“Stockmarket bubbles often take a genuine improvement in economic or corporate performance, and then vastly overestimate its effect.”
So began a recent article in The Economist, explaining the run-up and subsequent fall in equity prices within emerging market bourses, leaving many investors questioning whether “they had been suckered into giving developing countries the benefit of the doubt”.
Many business practitioners (buyers, supply chain executives and others) may be asking the same question – what with the issues that such markets have seen over the past year (contaminants and quality issues in China, spikes in oil prices beyond anything we have historically seen (albeit somewhat abated), logistics price escalations, wage increases, etc.). Indeed, a number of observers are asking the question as to whether the practice of offshoring and outsourcing to emerging markets still has ‘legs’ or whether we should be rethinking the practice.
While there are no black or white answers to this question (despite the fact that we are in an election year!) and that the right answer will undoubtedly vary from company to company, it is worthwhile debating this question in the context of several market truisms today:
Truism #1: Globalization is the reality – our economic environment has evolved. We no longer operate in parochial entities but rather must interact with counterparts beyond our borders. This is not an altruistic practice but an economic necessity – talent, capability as well as the growing consumer wallet are not geographically constrained. Indeed, for many markets (both B2B and B2C), the real growth markets are no longer in western, developed economies. Compounding this reality is the fact that the concept of the vertically integrated entity is, for the most part, dead. Organizations that operate on the principle that they must do it all themselves are, quite simply, not operating as optimally as they can and should.
Hence, organizations of any size or merit must have a global (or at least international) footprint. This applies from both the marketing and operational perspectives. Furthermore, those that don’t are working hard to establish one.
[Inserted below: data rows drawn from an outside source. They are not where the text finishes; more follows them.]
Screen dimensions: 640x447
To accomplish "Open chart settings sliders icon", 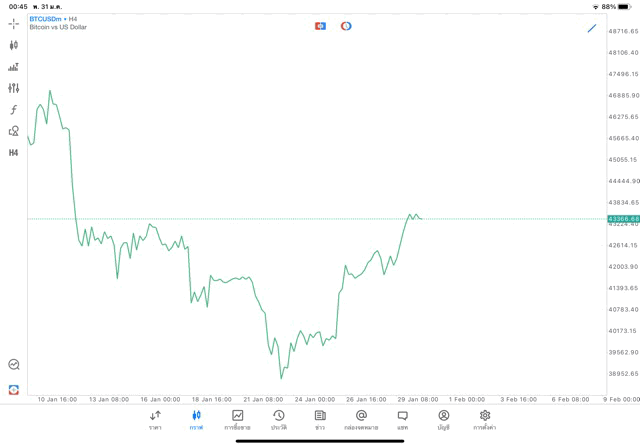I will (13, 88).
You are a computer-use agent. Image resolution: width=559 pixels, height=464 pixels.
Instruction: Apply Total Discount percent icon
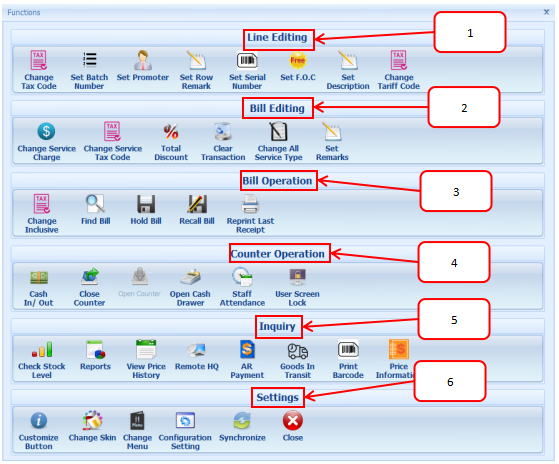[x=171, y=132]
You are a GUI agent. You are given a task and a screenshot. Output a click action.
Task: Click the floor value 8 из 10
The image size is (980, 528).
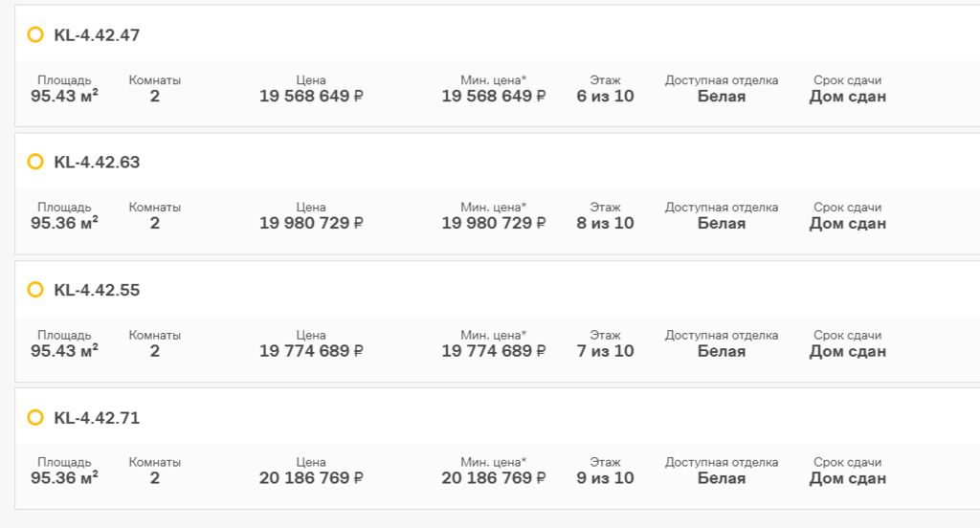tap(605, 223)
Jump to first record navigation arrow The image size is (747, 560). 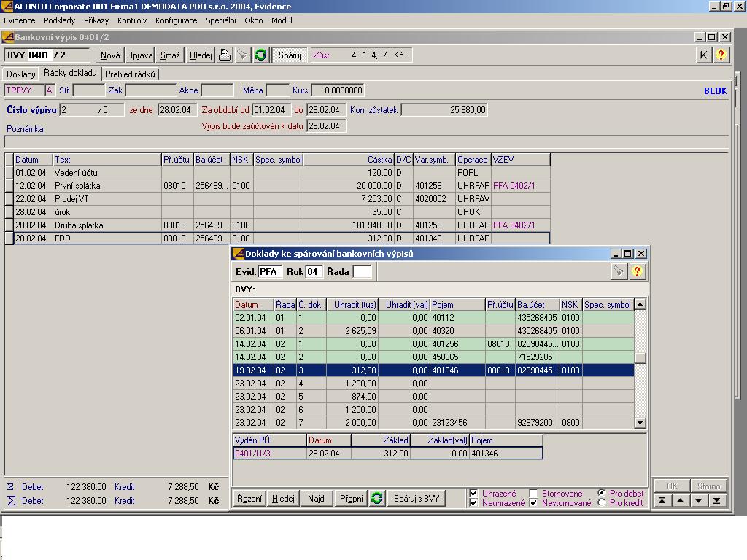[661, 500]
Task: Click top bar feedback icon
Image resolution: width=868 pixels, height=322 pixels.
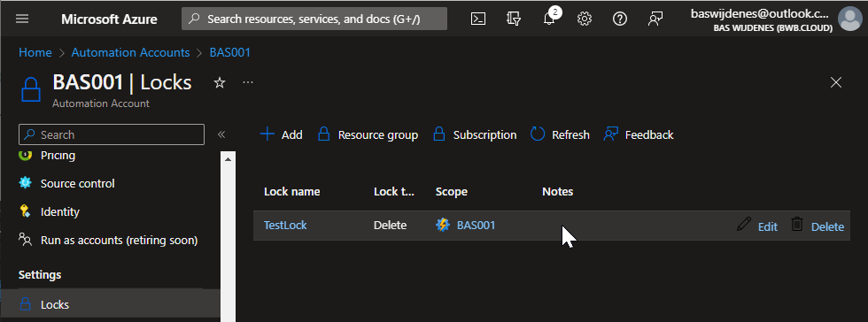Action: 655,19
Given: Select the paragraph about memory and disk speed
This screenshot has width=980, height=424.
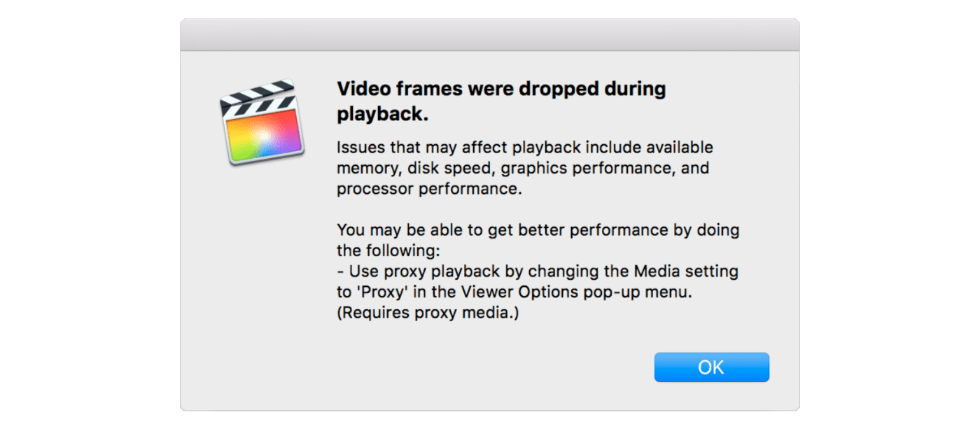Looking at the screenshot, I should pyautogui.click(x=525, y=168).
This is not simply because of the economic opportunity presented outside of our home markets but also because of the availability of talent across the world. The US is not alone in breeding the best and brightest talent, and it is critical that progressive organizations tap into these capabilities wherever they are available.
Truism #2: Arbitrage exists and will continue to drive behavior – yes, costs have gone up. Wage inflation has hit the developing markets, as have oil price increases and commodity price jumps. There are categories where the arbitrage value has shrunk on a pure cost basis. For some companies, this may cause a shift in strategy.
However, it is important to build a total cost picture of the effects of the various changes on the arbitrage topic. This total view encompasses not only the actual dollar cost of the purchased product/service, but also the relative productivity provided by the outsourced operation, the differential in product/service quality and the long term channel-to-innovation provided through the outsourced relationship (by allowing each party to focus on what they do best, they are able to develop and grow their offerings to take advantage of the relative innovations within their own markets, and hence benefiting the other party in the relationship). Looked at from this point of view, an coupled with the reality of globalization and price movements in developed markets, arbitrage will remain a key influencer of purchase behavior for the foreseeable future and beyond.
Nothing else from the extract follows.